» Extrait choisi:
────────────────────

Nicholas Raine-Fenning, « Hard Evidence: does fertility really ‘drop off a cliff’ at 35? », The Conversation, 2014
À ce stade, si j’étais une jeune femme lisant le papier du professeur, je me dirais que la science soutient totalement les bons conseils de Kirstie. Mais, curieusement, Nicholas prend un tout autre chemin :
Il est probablement plus important de comprendre que la fertilité de chaque femme est différente au même âge et, dans une certaine mesure, impossible à prévoir.
Et alors ? Les connaissances que nous avons en médecine et sur quasiment n’importe quel sujet scientifique ne sont-elles pas de nature statistique, tandis que les individus sont variables et pour certains très éloignés de la moyenne ? Imagine-t-on un spécialiste du poumon dire : « Oui, fumer augmente le risque de cancer. Mais bon, vous savez, chacun est différent et l’occurrence d’une tumeur chez un individu est impossible à prévoir, alors… Vous avez du feu ? »
Nicholas consacre ensuite un long passage à vanter les progrès de la fécondation in vitro (FIV) et de l’injection intracytoplasmique de spermatozoïde (ICSI). Mais alors, que faut-il faire, docteur ?
Fonder une famille est une décision très personnelle, et le choix du moment est tout aussi important. Ni l’un ni l’autre ne devrait être influencé par l’âge, mais nous ne pouvons pas ignorer la biologie ou les statistiques de la FIV.
Je ne vous suis pas bien, toubib… « Le choix du moment est tout aussi important » et « nous ne pouvons pas ignorer la biologie » mais le choix de fonder une famille « ne devrait [pas] être influencé par l’âge » ? Sérieusement ? Seriez-vous trop enthousiasmé par les technologies médicales que vous enseignez à l’université ? Ah… Attendez… Je crois bien que je viens de comprendre. En lisant votre notice biographique je vois que vous êtes : « également le directeur médical de Nurture Fertility, qui fait partie de The Fertility Partnership, le plus grand fournisseur de FIV au Royaume-Uni et la clinique la plus prospère des Midlands. » Vous avez donc doublement intérêt, professionnellement et économiquement, à ce que des couples en baisse de fertilité recourent à la procréation médicalement assistée. Cela explique votre réticence à dire aux femmes : « Kirstie a raison, faites des enfants tôt, ça marchera beaucoup mieux et vous n’aurez probablement pas besoin de mes services. » Je comprends. C’est normal de défendre son commerce.

────────────────────

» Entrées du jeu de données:
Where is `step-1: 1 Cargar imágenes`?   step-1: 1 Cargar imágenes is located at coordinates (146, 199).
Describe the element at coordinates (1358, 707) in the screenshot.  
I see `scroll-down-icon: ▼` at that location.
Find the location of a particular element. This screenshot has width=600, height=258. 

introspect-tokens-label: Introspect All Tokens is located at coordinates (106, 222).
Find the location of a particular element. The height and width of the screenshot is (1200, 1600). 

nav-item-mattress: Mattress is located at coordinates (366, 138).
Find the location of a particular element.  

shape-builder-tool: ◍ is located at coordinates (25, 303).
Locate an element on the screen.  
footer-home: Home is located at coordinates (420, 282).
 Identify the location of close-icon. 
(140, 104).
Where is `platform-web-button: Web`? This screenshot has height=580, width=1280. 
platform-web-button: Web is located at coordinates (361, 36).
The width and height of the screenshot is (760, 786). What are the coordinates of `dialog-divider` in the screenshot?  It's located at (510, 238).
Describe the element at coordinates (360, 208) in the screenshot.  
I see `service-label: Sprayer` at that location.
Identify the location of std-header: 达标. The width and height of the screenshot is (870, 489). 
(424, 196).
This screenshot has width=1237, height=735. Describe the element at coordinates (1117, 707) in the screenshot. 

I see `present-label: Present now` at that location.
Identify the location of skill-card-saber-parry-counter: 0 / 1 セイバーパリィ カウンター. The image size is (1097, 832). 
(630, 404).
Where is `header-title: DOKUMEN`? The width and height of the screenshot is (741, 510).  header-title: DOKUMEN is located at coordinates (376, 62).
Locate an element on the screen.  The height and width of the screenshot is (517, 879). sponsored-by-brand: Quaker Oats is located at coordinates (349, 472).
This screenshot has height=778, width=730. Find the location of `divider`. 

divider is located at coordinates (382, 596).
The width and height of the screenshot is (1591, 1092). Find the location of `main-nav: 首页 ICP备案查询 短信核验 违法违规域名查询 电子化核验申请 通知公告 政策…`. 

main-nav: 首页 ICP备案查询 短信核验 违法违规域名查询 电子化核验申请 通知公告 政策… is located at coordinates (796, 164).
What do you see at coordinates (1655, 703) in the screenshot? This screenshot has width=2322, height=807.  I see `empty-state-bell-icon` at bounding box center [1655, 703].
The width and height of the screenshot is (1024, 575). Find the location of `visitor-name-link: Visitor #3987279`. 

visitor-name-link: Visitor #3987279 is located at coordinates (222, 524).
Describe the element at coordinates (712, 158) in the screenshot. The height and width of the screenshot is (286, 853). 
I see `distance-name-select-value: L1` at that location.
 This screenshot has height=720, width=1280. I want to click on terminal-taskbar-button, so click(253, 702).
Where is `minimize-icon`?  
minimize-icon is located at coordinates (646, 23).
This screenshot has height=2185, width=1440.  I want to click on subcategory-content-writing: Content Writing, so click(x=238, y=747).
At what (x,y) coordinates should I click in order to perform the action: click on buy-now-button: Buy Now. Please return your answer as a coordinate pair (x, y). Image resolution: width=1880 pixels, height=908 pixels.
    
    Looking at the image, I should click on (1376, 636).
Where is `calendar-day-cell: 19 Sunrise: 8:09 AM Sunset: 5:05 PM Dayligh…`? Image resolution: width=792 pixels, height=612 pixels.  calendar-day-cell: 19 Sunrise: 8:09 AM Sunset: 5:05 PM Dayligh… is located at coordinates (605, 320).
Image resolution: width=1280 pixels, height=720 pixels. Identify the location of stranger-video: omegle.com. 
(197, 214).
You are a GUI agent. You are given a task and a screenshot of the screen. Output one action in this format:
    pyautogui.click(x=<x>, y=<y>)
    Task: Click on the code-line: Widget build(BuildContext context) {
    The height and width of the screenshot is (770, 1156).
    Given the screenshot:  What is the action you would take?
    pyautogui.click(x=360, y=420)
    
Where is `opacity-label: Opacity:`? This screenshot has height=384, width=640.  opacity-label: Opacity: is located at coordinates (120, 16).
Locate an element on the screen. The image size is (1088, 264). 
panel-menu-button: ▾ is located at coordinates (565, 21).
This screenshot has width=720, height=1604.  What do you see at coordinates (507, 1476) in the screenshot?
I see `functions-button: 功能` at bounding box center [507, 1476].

────────────────────

Rédigez la suite de l'extrait consacré à la fertilité après 35 ans, en reprenant après sa dernière phrase.

» Zone de réponse:
Nicholas conclut son article ainsi : « Le message à retenir est que, oui, la fertilité diminue avec l’âge, mais qu’il n’y a pas de “falaise” : la plupart des couples concevront un enfant un ou deux ans après avoir essayé, même à 40 ans. » Avec ou sans PMA ? Nicholas ne le précise pas. Il inclut cependant dans son article un graphique présentant la baisse de la fertilité (en bleu) et la hausse des fausses couches (en orange) en fonction de l’âge.
Si la chute de la fertilité n’a pas tout à fait le profil carré d’une falaise normande, c’est tout de même une rude descente que je ne tenterais pas sans être encordé. De même, le taux de fausses couches passé 35 ans est à réserver à des alpinistes chevronnés. Au vu de ce graphique, la petite phrase de Kirstie « la fertilité tombe d’une falaise à 35 ans » me semble bien plus censée que les contorsions de Nicholas pour tenter de convaincre ses lectrices et futures clientes potentielles de ne pas se presser.